Il ne rate aucune occasion pour effectuer une recherche sociale. Même quand des journalistes s’adressent à lui pour connaître son point de vue sur un phénomène social, il leur pose certaines questions qui vont lui permettre de déduire la personnalité de chaque individu.

Il a rédigé 17 ouvrages, dont La Famille et l’environnement, La Sociopolitique et la famille, La Population et le planning familial et La Démocratie et les droits de l’homme.

Dans ses recherches, il précise que les Egyptiens sont des frustrés sexuels. Tous les maux sont expliqués sous cet angle-là. Il cri­tique la discrimination envers les femmes et appelle à la nécessité de les traiter en tant qu’êtres humains. La société civile répète des slogans en faveur de la femme sans les appli­quer sur terrain. « On en est où de la femme qui est la moitié de la société ? », se demande Yéhia, qui dit qu’il faudra du temps pour qu’il y ait une réforme autour de ce concept.

Ce qui l’attriste le plus c’est que les recherches effectuées par les sociologues n’ont pas assez d’impact dans la société. Dans ce contexte, l’Etat doit prendre au sérieux les résultats avan­cés par les experts. « Avoir un sociologue ou un assistant social dans de différentes institutions est nécessaire pour faire des évaluations et des recherches sur le personnel pour augmenter le rendement de l’équipe de travail », avance Yéhia, en faisant allusion aux assistants sociaux dans les écoles, dont la mission est d’organiser des conférences, des excursions et de collecter des dons. Ainsi, il pense que tout changement réel doit commencer par l’instauration de nou­velles idées. « Avoir recours à la logique serait le mot-clé avant d’introduire tout nouveau concept dans la société », analyse-t-il.

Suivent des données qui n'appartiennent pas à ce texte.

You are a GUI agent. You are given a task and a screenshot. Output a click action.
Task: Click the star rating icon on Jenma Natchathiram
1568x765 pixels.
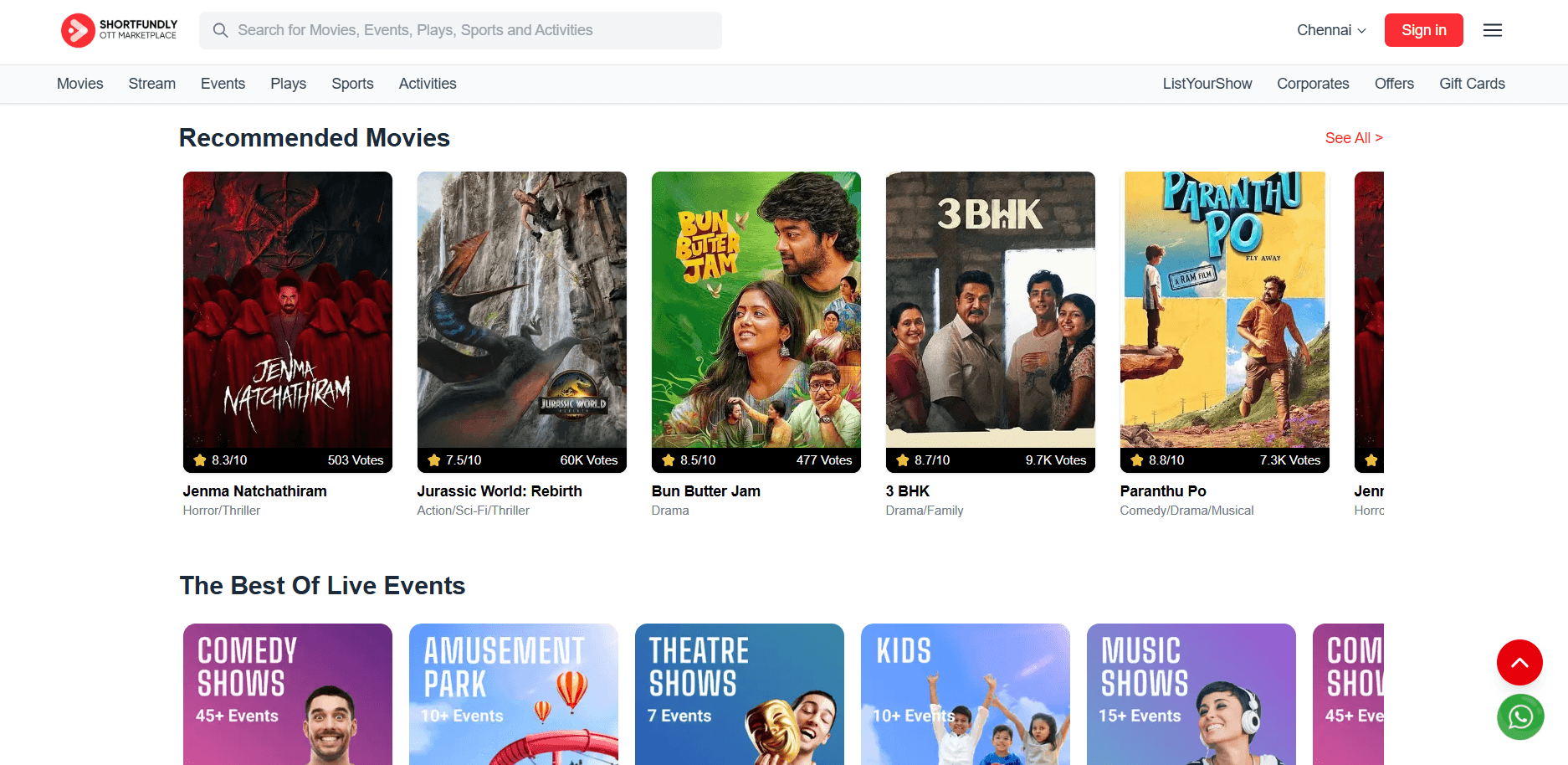click(200, 460)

Et d’ajouter : « La révolution n’a pas réalisé ses objectifs. Une révolution signifie change­ment radical dans la société. Ce changement doit avoir lieu dans tous les domaines : poli­tique, économique, social et religieux ».

Ses 3 jours de travail à l’Université de Suez sont achevés. Il se dépêche pour prendre le bus pour Le Caire. « Je n’ai pas de voiture », dit-il.

Quant à l’avenir, Yéhia est malgré tout opti­miste. Il voit dans la nouvelle Constitution le début d’une nouvelle ère. « Les principes de la liberté, de l’Etat civil et l’incrimination de toutes formes de discrimination à l’égard des citoyens, y compris les femmes, les enfants et les coptes, y sont mentionnés, tels sont les fonde­ments d’une nouvelle société », conclut-il.